> _Data under study_:
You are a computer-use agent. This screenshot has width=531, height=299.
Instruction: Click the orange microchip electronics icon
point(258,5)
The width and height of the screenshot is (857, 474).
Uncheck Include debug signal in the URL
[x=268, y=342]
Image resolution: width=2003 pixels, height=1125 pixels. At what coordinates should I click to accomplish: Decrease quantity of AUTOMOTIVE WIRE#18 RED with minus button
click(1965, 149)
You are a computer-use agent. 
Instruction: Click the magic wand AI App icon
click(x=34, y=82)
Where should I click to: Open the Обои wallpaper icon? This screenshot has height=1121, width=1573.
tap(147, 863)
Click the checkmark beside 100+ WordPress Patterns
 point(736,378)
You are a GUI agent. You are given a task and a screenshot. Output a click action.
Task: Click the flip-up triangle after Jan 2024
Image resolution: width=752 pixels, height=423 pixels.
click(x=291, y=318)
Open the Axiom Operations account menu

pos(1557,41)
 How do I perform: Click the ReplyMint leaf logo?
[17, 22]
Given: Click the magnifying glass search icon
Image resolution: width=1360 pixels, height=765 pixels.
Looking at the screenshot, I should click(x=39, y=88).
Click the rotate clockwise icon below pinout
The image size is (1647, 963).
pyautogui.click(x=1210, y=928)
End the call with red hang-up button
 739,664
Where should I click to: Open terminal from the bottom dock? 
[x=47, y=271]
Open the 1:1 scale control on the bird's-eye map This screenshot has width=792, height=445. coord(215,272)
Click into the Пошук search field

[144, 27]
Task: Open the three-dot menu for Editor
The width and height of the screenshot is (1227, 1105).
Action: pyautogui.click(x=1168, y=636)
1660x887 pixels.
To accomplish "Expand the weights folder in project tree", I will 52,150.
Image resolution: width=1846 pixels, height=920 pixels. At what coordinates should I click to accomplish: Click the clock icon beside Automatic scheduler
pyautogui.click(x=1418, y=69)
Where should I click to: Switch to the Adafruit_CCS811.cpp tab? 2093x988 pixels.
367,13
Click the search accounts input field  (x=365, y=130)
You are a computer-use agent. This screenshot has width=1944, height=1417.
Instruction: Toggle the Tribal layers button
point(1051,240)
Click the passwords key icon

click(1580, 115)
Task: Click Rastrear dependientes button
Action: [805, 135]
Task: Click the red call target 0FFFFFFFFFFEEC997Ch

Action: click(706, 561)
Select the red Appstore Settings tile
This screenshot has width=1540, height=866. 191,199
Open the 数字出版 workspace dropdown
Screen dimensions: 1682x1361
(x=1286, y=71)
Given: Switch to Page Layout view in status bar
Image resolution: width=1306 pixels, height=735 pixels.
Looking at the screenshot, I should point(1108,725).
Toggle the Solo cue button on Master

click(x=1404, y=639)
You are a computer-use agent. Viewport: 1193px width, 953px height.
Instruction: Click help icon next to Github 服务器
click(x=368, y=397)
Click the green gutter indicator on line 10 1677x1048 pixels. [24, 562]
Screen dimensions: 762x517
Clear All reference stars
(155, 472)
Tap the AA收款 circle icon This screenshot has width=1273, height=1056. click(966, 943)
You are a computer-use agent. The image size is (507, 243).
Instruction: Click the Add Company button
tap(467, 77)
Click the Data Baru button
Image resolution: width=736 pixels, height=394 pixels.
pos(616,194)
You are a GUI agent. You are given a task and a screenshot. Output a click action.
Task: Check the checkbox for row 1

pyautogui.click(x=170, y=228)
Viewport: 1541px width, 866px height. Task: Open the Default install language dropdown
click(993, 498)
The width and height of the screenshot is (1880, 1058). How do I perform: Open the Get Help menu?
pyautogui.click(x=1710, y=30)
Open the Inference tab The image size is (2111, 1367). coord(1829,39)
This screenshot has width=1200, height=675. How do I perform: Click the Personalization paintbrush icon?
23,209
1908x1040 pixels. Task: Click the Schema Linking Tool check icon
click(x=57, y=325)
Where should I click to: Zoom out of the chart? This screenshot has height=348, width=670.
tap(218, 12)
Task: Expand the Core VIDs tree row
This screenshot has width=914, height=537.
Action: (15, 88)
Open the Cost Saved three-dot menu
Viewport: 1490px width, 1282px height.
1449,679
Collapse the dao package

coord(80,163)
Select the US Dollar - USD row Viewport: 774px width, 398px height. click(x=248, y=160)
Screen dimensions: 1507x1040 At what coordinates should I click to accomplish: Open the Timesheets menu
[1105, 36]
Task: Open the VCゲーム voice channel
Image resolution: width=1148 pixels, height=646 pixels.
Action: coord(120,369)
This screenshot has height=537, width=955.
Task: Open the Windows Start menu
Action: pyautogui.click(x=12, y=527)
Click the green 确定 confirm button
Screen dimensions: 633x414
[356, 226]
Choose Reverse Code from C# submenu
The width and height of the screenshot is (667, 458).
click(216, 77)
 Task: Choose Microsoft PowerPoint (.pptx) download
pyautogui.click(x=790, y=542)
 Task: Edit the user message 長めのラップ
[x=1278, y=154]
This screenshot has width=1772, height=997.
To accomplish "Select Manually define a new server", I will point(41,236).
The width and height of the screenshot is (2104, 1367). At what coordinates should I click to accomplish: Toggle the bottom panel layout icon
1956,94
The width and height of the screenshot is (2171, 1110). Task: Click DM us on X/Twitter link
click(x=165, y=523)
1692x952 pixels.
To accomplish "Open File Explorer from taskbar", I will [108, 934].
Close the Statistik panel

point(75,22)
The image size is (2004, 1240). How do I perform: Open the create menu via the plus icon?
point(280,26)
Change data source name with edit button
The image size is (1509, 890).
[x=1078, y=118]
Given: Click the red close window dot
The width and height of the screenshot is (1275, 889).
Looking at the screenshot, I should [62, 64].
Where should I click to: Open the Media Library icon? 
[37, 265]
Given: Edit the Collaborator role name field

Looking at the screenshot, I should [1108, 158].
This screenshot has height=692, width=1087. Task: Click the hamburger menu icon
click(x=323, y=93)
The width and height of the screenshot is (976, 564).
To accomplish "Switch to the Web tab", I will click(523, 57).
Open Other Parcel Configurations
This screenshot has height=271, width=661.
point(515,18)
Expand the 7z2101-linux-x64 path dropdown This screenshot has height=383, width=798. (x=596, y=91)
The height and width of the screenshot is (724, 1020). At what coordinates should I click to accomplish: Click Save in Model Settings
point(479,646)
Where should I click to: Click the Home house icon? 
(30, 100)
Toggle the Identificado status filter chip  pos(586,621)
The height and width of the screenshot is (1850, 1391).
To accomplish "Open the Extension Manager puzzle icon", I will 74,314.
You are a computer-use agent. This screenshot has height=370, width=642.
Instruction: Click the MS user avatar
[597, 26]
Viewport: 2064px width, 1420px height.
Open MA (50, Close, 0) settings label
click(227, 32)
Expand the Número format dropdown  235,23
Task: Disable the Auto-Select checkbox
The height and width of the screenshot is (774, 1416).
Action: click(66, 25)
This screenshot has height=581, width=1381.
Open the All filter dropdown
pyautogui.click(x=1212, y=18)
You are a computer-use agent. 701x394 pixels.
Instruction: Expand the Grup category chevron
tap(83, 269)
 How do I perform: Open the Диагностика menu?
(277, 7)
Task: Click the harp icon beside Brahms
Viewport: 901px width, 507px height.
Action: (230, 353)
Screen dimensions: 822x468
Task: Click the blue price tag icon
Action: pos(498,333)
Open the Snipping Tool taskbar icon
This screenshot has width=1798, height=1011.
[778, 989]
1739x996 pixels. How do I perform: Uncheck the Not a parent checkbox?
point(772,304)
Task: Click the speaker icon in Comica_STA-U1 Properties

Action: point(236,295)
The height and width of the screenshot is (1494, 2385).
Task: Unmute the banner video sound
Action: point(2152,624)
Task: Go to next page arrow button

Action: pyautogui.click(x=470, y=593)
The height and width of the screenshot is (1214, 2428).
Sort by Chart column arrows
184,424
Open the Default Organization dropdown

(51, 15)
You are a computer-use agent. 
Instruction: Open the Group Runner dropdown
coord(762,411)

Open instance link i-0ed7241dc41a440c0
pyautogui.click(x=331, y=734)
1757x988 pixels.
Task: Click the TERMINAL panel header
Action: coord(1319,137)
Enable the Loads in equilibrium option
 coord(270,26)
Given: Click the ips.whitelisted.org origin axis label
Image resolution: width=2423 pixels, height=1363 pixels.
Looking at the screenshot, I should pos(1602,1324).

> _Exercise instructions_:
When the string "taskbar" occurs in a line of the material, that line belongs in the answer.

> _Answer_:
To accomplish "Open File Explorer from taskbar", I will [108, 934].
Open the Snipping Tool taskbar icon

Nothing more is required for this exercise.